Multi-slice nanostructured WS2@rGO with enhanced Li-ion battery performance and a comprehensive mechanistic investigation

Abstract

A thin nanoslice structured WS₂@reduced graphene oxide (rGO) composite was successfully fabricated by a facile hydrothermal synthesis method. The layered structure and morphology of the composite were investigated by X-ray diffraction (XRD), field emission scanning electron microscopy (FESEM) and transmission electron microscopy (TEM). The WS₂@rGO composite structure demonstrated significantly enhanced rate capability performance in comparison with pristine WS₂ when used as an anode material for lithium-ion batteries (LIBs). The composite demonstrated a capacity of 565 mA h g⁻¹ after 100 cycles when cycled at 0.1 A g⁻¹ and it could still deliver a stable capacity of about 337 mA h g⁻¹ at 2 A g⁻¹. Electrochemical impedance spectroscopy (EIS) measurement showed that the synergistic effect between WS₂ and rGO could remarkably reduce the contact resistance and improve the corresponding electrochemical performances. In order to analyze and interpret the corresponding results from a theoretically sound perspective, first principles calculations was further performed to investigate the corresponding inner mechanisms of pristine WS₂ and WS₂@graphene composite.
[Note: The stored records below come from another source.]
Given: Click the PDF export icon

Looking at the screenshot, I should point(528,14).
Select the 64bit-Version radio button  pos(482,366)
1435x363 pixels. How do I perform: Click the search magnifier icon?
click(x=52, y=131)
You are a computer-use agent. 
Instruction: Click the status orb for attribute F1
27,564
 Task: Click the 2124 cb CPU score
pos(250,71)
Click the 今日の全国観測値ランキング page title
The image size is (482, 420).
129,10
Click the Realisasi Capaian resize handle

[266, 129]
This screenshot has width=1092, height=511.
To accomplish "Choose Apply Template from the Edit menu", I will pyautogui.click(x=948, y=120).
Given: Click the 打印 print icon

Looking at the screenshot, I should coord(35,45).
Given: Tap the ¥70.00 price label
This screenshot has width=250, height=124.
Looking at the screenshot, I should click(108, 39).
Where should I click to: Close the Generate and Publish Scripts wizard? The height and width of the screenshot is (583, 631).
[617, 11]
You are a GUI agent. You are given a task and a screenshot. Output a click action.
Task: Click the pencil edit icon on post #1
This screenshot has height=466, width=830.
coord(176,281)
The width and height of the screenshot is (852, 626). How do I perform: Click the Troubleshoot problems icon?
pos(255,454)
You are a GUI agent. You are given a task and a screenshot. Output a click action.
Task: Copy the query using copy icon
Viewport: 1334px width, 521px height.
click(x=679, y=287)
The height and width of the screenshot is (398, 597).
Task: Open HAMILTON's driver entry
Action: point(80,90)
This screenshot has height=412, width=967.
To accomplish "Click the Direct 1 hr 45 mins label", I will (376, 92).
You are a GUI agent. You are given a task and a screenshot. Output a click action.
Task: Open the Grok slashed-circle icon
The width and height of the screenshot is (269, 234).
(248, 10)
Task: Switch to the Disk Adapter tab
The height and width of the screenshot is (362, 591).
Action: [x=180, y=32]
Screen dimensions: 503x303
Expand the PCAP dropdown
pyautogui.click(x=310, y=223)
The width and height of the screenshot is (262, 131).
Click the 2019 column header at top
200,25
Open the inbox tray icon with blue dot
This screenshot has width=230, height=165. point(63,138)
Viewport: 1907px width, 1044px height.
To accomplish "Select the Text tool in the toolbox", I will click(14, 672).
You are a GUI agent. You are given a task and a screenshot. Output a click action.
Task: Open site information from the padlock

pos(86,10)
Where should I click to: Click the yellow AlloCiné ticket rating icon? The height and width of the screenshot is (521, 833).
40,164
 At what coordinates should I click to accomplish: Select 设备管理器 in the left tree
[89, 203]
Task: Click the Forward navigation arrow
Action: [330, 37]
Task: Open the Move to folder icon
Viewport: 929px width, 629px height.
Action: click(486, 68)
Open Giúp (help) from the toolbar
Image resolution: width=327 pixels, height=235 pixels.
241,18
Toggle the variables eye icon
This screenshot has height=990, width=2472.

The nudged elastic band (NEB) method was used to investigate the diffusion properties of Li in the different structures. Molecular dynamics (MD) simulation and Young's modulus calculation were further employed to explore the stability and mechanical properties of the two structures for the first time. These new perspectives pave the way for the design and fabrication of graphene–TMDs based composites as the next generation of LIB anode materials with high power density and cycling stability.